神官の話では、契約にある王か王の使者の証を持つ者に服従しているため、呼びかけによって国内であればどこにいるのかおおよその場所が認知できると言われた。
早速、王の使者の証を持った者が神殿で呼びかけを行なった。その結果、辺境伯領近くの森林に反応がみられた。森のどの辺りで太郎が行動していたのか、おおよその範囲が判明したことで、森のある程度奥の方で活動していることだけはわかった。
それほどたいした魔物がいるわけではないが、何も力を持たない者であれば森の獣であっても殺されかねない。極秘で探索されたが、見つけることは出来なかった。森の中での神殿契約による呼びかけに対してもサルの群れが現れただけで、彼が現れることはなかった。
そして、森林内の反応は数ヶ月後に消えた。
国外へ脱出できなかったため、連れ去った者が居たとしても見捨てられたのかも知れない。それで単独で辺境伯領へと向かっている途中であったのかもしれないし、森に潜伏していたのかも知れない。食料が尽きたのか、獣にやられたのか。詳細は不明だが、反応がなくなったことで太郎は死んだものと見なされた。

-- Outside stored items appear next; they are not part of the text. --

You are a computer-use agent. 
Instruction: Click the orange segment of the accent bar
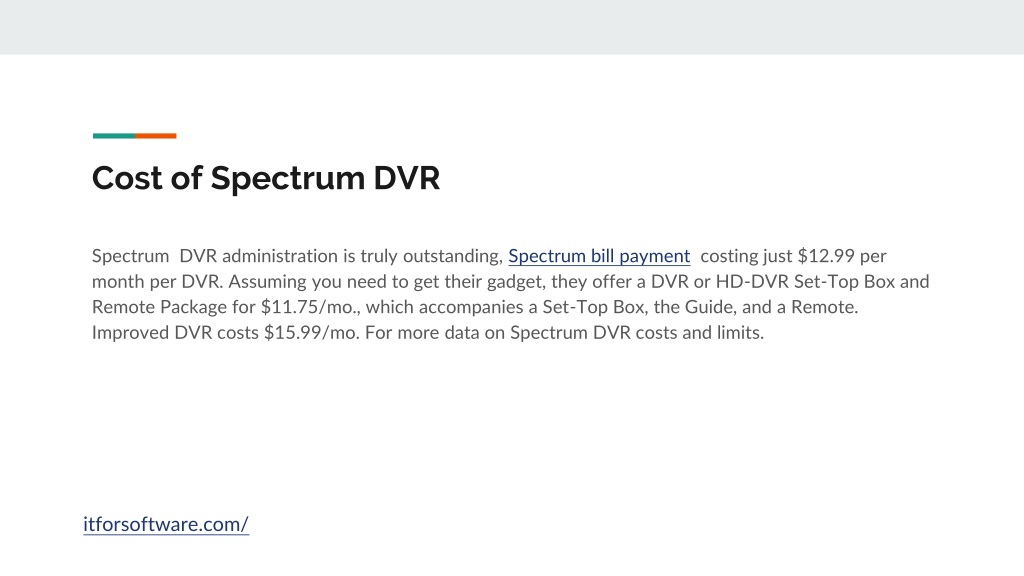click(155, 136)
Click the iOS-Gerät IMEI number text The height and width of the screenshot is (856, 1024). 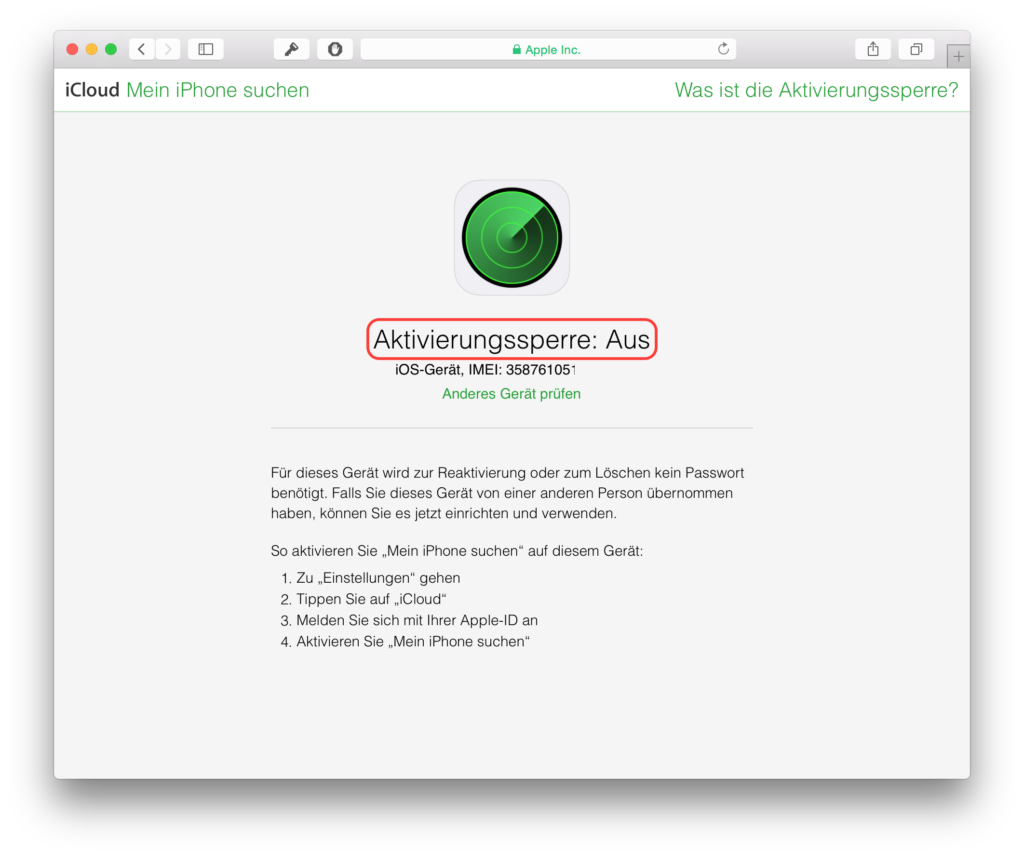485,370
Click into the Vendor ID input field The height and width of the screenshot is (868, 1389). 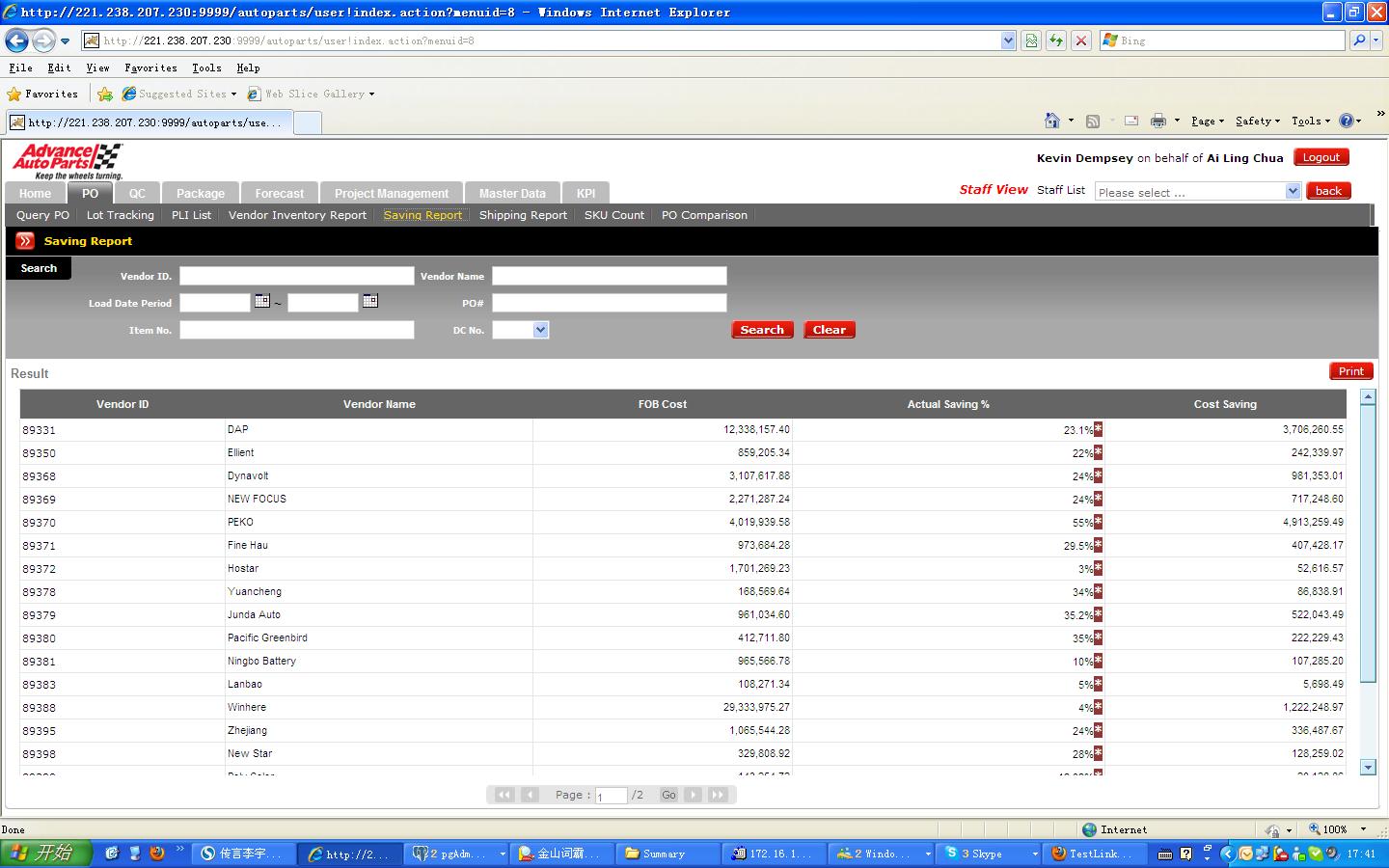(x=296, y=276)
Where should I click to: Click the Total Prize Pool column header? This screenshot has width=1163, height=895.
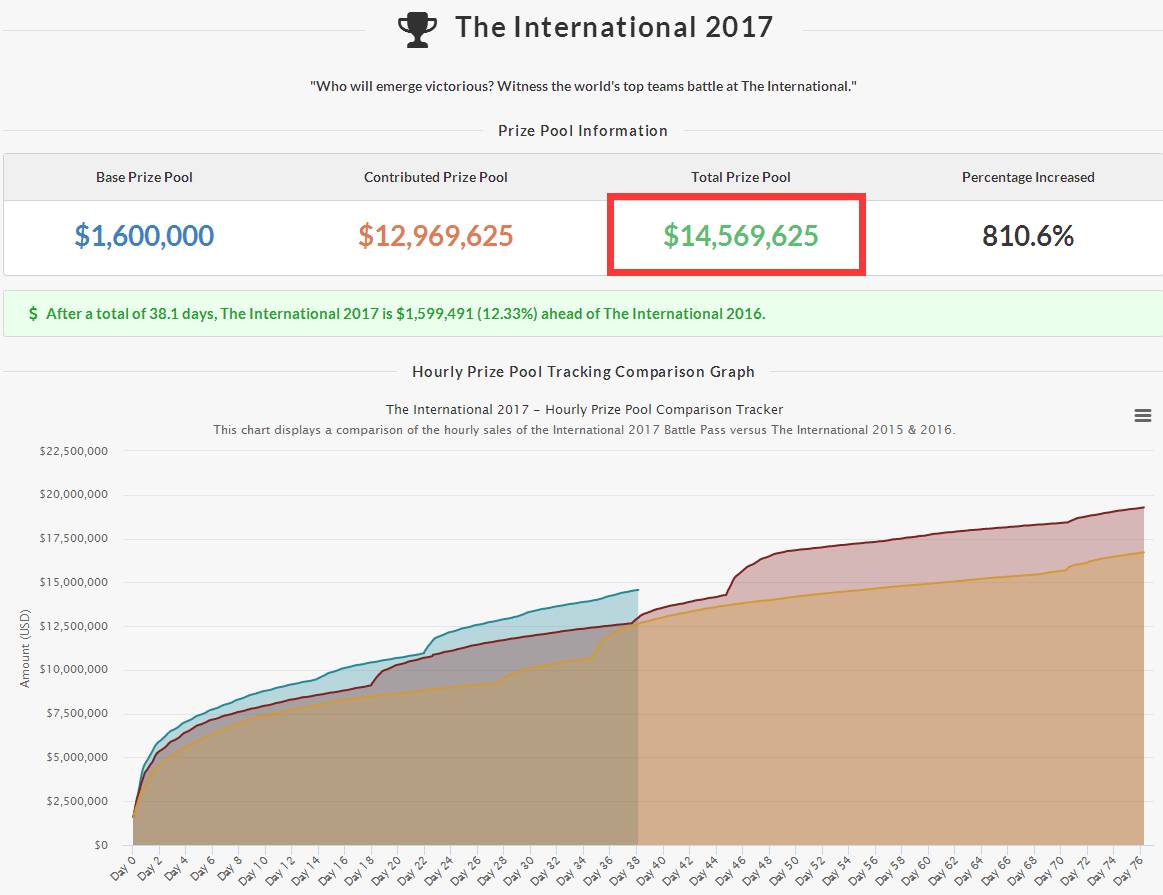(740, 177)
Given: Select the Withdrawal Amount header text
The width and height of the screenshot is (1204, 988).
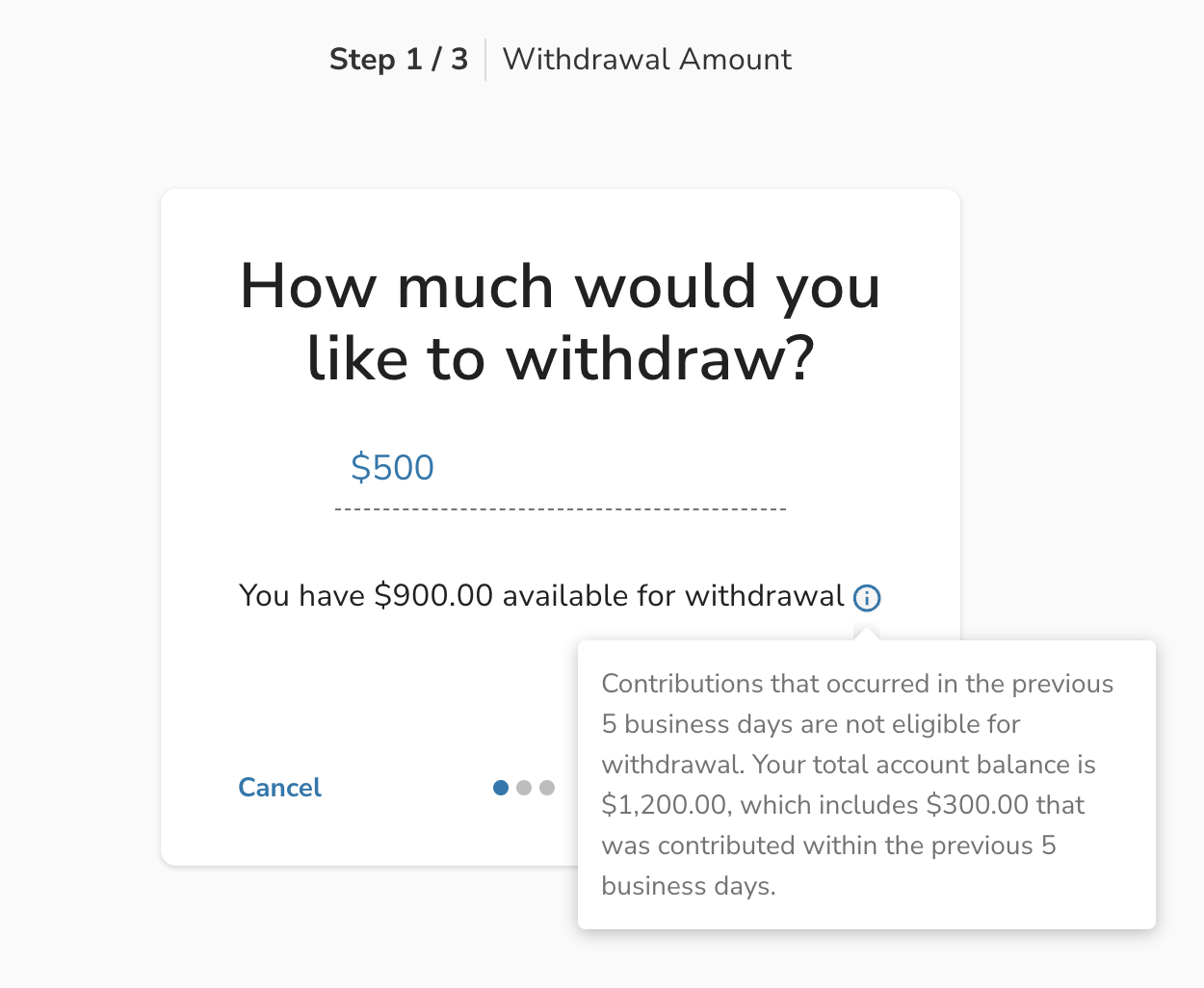Looking at the screenshot, I should tap(646, 59).
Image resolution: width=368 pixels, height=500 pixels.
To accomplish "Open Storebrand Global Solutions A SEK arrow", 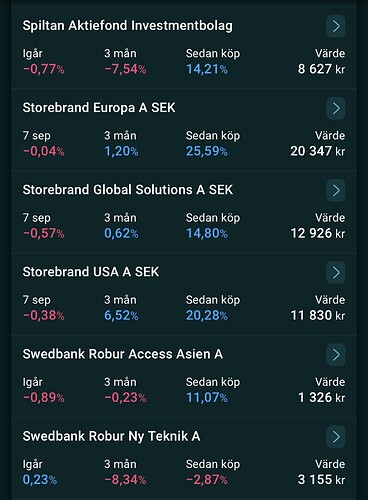I will click(x=336, y=190).
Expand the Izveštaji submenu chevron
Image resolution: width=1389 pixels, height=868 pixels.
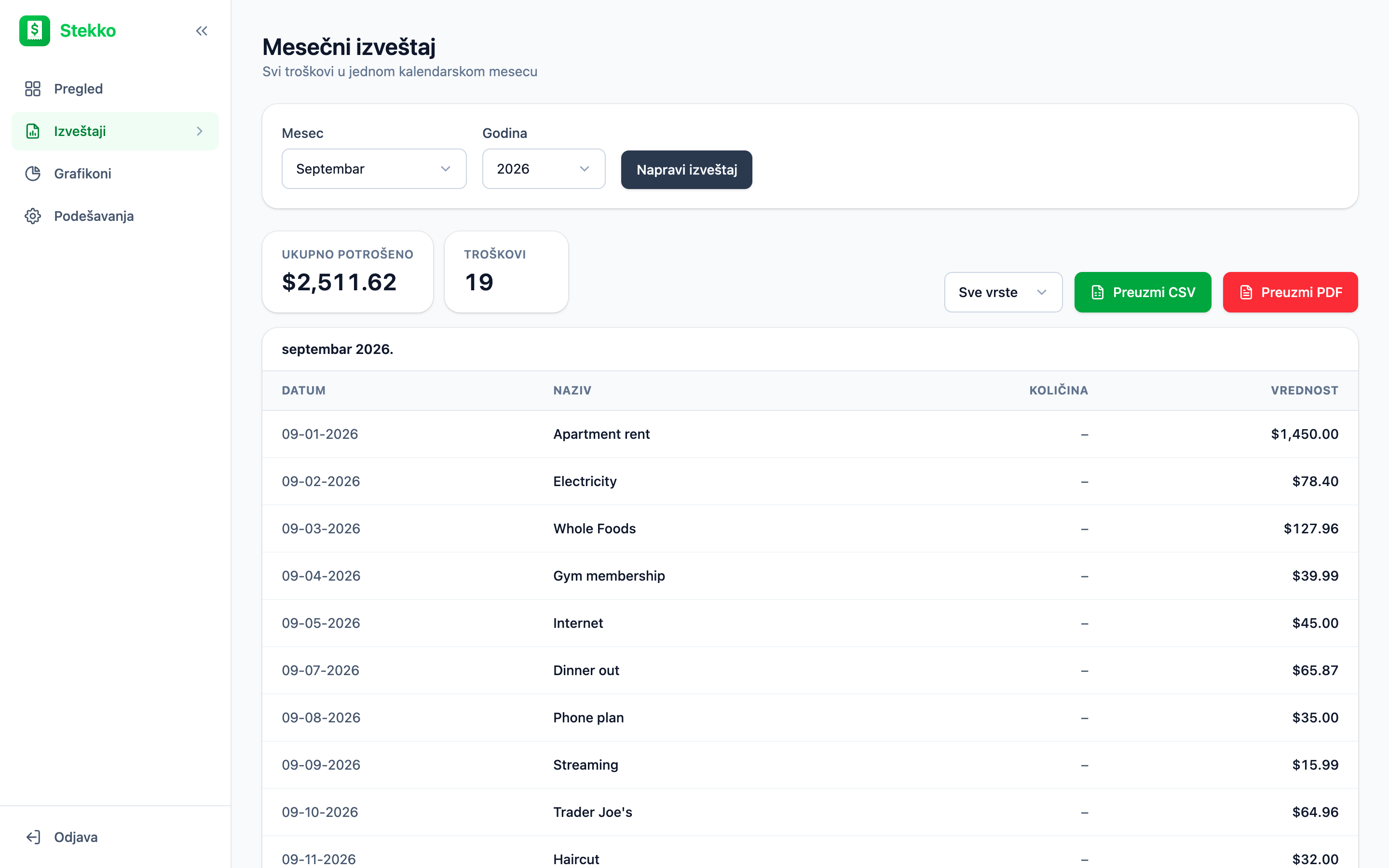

どうやって王都から辺境伯領の森林へ逃げ出したのか、その方法は一切判らなかった。馬車で10日もかかる場所のはずなのに明らかにそれよりも短期間で移動している。その点に関しては、何らかの新しい手段を持っていたのかも知れない。それを手にできなかったのは悔やまれた。
このことによって、勇者の管理はより徹底されることになった。だが、魔族の国に討ち入ってもらうためには、国外への移動禁止などはできない。それが勇者達に活路を見いだすきっかけになるかもしれない。